Отхлёбывая кофе, Лео задумчиво смотрит на неё. А я – на него. Фартук и чашка кофе делают его каким‑то особо домашним и уютным.
– Как её зовут? – спрашивает он.
– Саламандра.
– Я про имя.
– Я её так и называю.
Приподняв бровь, Лео смотрит на меня сверху вниз. И есть нечто такое в выражении его лица… странное, вынуждающее недовольно спросить:
– Что?
Он поводит плечом.
– В чём дело? – с подозрением щурюсь.
– Ты могла дать ей любое имя, но не стала.
– А смысл? – Жму плечами и перевожу взгляд на переливающуюся всеми цветами радуги Саламандру. – Это же временно, и, думаю, ей всё равно.
– Пф! – Саламандра приподнимается и топчется на отломившейся спинке дивана. Та жалобно скрипит, и у меня по коже пробегают мурашки. – Пф‑ф!
Саламандра выстреливает в мою сторону языком, но Лео дёргается наперерез напрасно: язык выскакивает всего на метр и втягивается обратно.
Ну, может ей и не всё равно.
– Назови её настоящим именем, – предлагает Лео со странными интонациями.
Сердце ёкает, всё во мне резко противится его требованию. Будь я ёжиком, непременно ощетинилась бы иголками. Но я не ёжик, ощетиниваюсь только мурашками.
– Это глупо. Она уже откликается на Саламандру.
– Давая имя, мы связываем себя с теми, кого называем. Дай ей имя.
Противная тревога усиливается, я качаю головой:
– Мы и так с ней связаны магией. Я же рассказала, это из‑за того, что она была со мной на инициации.
– То было не зависящей от тебя случайностью. Я прошу о волевом и сознательном действии.
– Зачем? – вопрошаю почти с возмущением. – Какой в этом смысл?
Вздохнув, Лео присаживается рядом с моим креслом, заглядывает в лицо. Его аромат с нотками хвои тревожит и успокаивает одновременно. Лео берёт меня за свободную руку, целует кончики пальцев.

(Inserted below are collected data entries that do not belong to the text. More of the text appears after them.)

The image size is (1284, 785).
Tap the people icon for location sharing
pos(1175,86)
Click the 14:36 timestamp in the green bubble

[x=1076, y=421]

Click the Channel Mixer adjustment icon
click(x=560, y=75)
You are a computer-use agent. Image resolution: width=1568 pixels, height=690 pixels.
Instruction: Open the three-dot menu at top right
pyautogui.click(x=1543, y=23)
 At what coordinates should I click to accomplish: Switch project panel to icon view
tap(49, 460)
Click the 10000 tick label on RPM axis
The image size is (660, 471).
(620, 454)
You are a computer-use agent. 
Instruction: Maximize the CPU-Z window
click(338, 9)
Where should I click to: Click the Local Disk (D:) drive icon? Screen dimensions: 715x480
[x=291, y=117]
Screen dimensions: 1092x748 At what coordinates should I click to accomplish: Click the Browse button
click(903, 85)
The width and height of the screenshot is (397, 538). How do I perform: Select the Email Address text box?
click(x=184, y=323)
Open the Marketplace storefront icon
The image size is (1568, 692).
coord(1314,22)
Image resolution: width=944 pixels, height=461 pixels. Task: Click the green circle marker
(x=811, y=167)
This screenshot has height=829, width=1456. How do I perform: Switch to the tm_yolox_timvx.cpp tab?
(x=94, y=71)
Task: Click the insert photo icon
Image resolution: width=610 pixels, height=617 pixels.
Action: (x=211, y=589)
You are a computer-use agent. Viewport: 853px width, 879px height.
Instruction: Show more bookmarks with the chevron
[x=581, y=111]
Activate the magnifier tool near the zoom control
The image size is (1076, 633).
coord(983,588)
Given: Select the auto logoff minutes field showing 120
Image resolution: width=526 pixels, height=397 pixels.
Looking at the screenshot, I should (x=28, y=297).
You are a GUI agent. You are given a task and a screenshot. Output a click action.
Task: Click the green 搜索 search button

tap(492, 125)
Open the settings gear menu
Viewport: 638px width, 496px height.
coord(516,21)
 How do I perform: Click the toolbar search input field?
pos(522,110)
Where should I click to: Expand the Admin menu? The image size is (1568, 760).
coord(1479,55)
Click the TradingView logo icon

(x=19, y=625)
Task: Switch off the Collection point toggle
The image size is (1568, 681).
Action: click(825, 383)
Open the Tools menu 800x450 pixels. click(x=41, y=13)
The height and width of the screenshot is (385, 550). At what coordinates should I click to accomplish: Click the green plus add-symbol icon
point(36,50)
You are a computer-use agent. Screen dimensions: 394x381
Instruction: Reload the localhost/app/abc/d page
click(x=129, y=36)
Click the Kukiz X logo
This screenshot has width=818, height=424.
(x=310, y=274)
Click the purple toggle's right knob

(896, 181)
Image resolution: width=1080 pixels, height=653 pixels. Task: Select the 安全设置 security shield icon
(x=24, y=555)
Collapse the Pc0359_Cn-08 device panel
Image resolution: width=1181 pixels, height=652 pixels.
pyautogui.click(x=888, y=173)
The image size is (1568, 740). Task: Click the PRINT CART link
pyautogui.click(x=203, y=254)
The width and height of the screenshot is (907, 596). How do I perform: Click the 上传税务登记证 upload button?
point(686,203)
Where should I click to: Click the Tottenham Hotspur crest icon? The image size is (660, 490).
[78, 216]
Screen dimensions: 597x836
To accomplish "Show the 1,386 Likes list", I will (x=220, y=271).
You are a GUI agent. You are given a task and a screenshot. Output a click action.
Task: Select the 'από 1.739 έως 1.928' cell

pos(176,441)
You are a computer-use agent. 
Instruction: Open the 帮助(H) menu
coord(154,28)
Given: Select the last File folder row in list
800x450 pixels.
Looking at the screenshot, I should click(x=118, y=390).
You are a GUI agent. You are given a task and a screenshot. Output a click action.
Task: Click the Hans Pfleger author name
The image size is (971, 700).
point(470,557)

Мурашки бегут по спине, но тревога не отпускает, колючим холодком прячется в глубине сердца.
Не тревога – страх.
Лео щекочет дыханием кончики моих пальцев, а затем заглядывает будто в саму душу и тихо поясняет:
– Чтобы ты увидела, что в этом нет ничего страшного.
– В чём? – Голос предательски дрожит.
– В том, чтобы связать себя с кем‑то, а не ждать конца отношений ещё до их начала.
Первое желание – оспорить.
Потом – вскочить и уйти.
Третье – сказать, что мои чувства не его дело.
Четвёртое – спрятаться.
Пятое – не ощущать этого страшного смятения.
Но я ничего не делаю, остаюсь в этом смятении. Отворачиваюсь к Саламандре и демонстративно отпиваю глоток кофе.
Лео отставляет свою чашку и обхватывает мою ладонь обеими руками, нежно целует кончики пальцев, согревает их теплом дыхания. И кажется, что сердцу тесно в груди, я не могу глубоко вдохнуть. Смятение не уменьшается, его всё больше – оно бесконечно, оно разрывает меня изнутри.
– Не закрывайся, – шепчет Лео, продолжая целовать мои пальцы. – В этом нет никакой необходимости.
А как же сохранность собственного сердца? Это что, не необходимость?
Плотно стискиваю губы, чтобы не сказать этого вслух.
– Саламандра связана с тобой крепкими узами, она не сбежит. И я никуда не уйду: ни в этом мире, ни в каком другом нет у меня никого и ничего более ценного и любимого, чем ты. Я люблю тебя и не представляю жизни без тебя…
Наверное, что‑то подобное может сказать любой мужчина (собственно, я уже получала заверения в вечной любви), и Лео может искренне верить, что его чувства вечны, но… сколько надежд разбивается о чудовищную реальность – словами не перечесть.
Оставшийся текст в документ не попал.